Work task:
Some of the lines below need repeating. Reproduce exactly those between the lines holding "Click the 19% VAT badge for Transport" and "Click the cyan", inclusive.

Data excerpts:
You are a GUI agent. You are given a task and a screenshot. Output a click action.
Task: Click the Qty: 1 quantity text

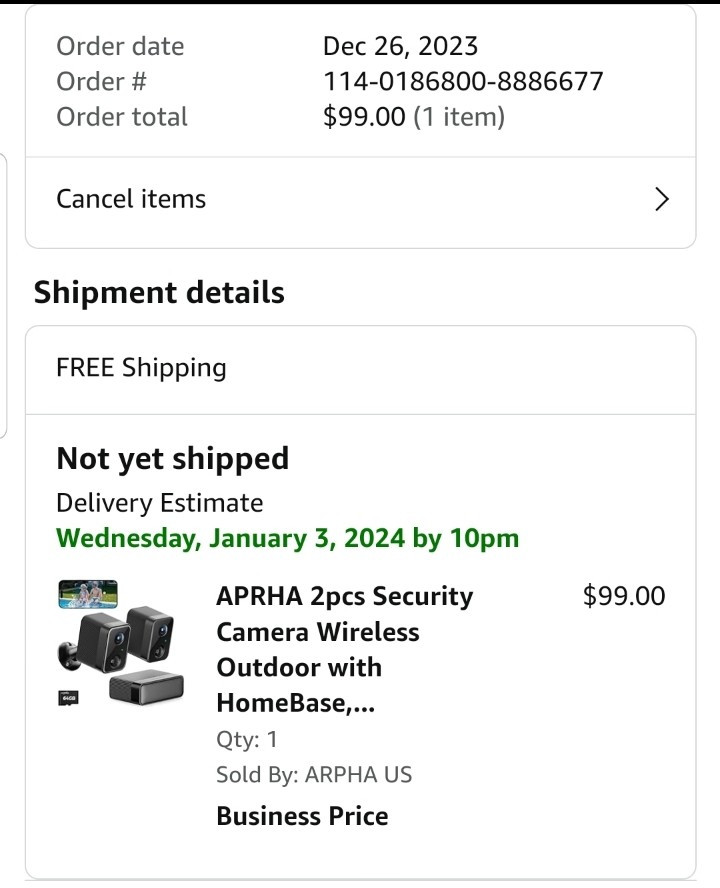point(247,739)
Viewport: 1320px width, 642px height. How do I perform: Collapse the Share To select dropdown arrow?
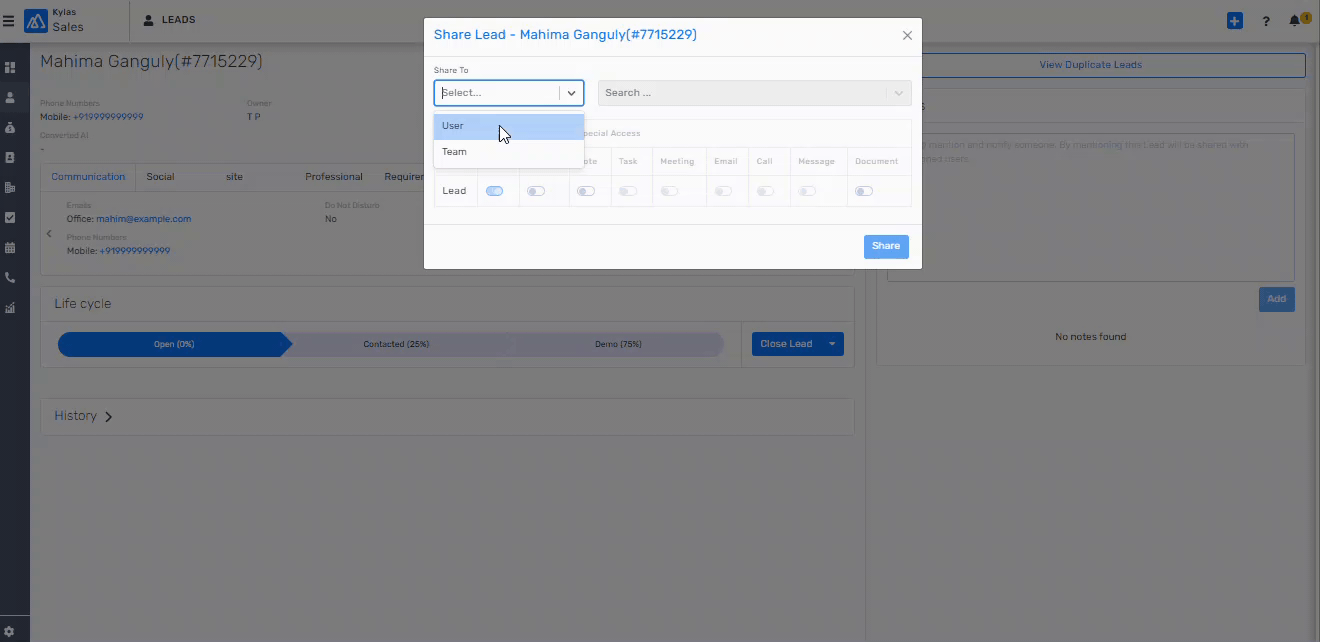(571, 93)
--
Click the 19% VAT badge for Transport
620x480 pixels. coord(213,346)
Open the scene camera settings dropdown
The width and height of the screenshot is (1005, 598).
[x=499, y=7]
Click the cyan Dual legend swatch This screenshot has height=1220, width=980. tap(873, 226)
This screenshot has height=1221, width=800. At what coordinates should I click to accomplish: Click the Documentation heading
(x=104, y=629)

Response:
Click the 19% VAT badge for Transport
620x480 pixels. coord(213,346)
Open the scene camera settings dropdown
The width and height of the screenshot is (1005, 598).
[x=499, y=7]
Click the cyan Dual legend swatch This screenshot has height=1220, width=980. tap(873, 226)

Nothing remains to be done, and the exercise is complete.